58 pages • 1 hour read
Cameras appear in the mystery and its solution and represent the characters’ deepest yearnings. Salim takes snapshots of his cousins and his friend Marcus, reflecting and literally capturing images of the people who matter the most to him. Long hours of staring at the prints Salim captured helps Ted to realize that the souvenir tourist photo shows, not the expected woman in a pink jacket, but Salim changing clothes. As Salim remains trapped in the Barracks, he takes photos of the Eye, the city’s buildings, and its weather; altogether, these photos are a coalescence of the narrative’s symbols and indicate his desire for reunion. Cameras provide and reiterate perspective, and this is demonstrated in each photo taken. Every individual photo offers a different viewpoint on the mystery, and the ability to see things from different angles is what helps Ted to solve the case.
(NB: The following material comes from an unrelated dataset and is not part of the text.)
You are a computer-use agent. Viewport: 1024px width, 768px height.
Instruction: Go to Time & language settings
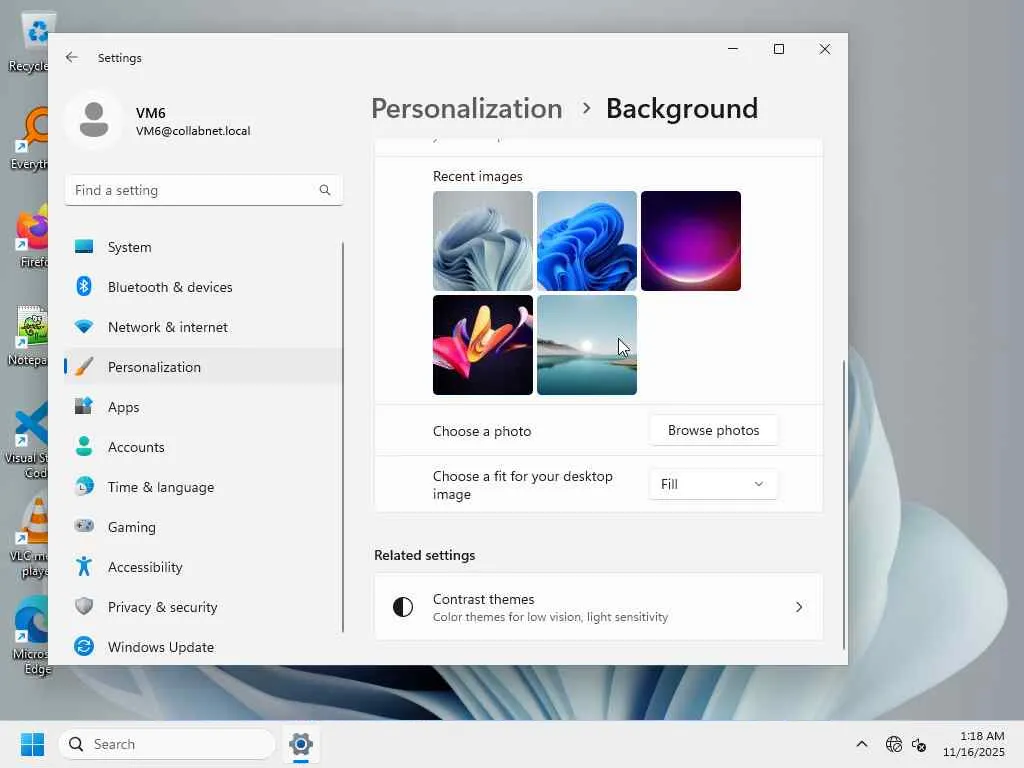coord(160,487)
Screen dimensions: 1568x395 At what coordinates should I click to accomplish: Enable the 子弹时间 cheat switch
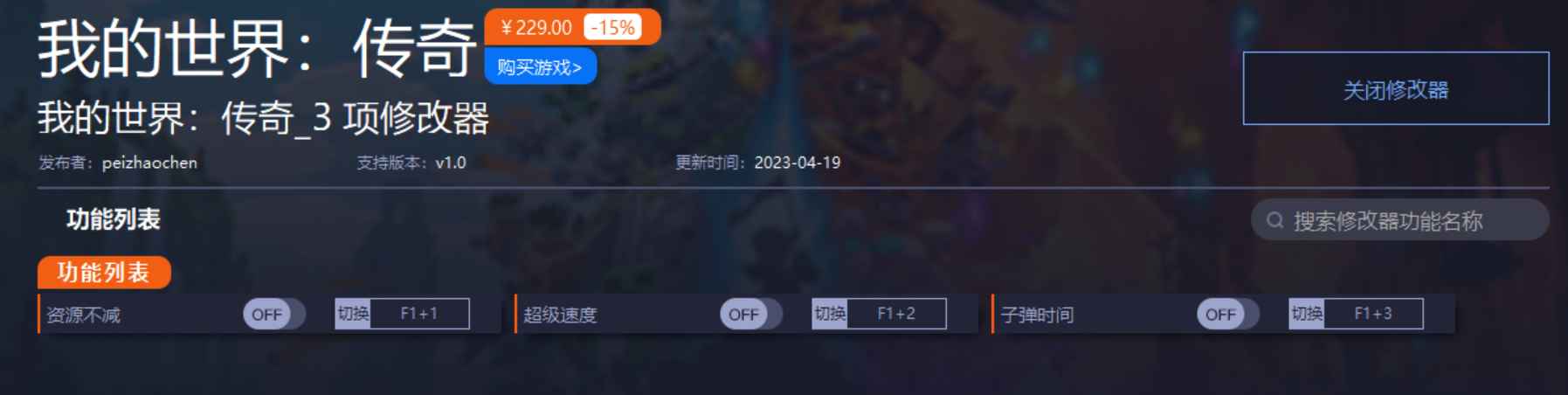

The London Eye, or Millennium Wheel, is a giant Ferris wheel located next to the Thames River in central London just downstream from the Big Ben clock tower and the British Parliament buildings. It looks like a giant bicycle wheel that spins slowly—about one revolution every 30 minutes—and it’s cantilevered, or suspended above the ground, held in place by an angled A-frame made of long steel tubes several feet wide and hundreds of feet long. The Eye opened in 2000 as part of the Millennial celebrations, and at nearly 45 stories it was the tallest Ferris wheel in the world. Each of the 32 air-conditioned capsules attached to the wheel can hold 25 people. The Eye is one of the tallest observation platforms in London, and as a prominent part of the city’s skyline, it’s well known and a natural meeting place.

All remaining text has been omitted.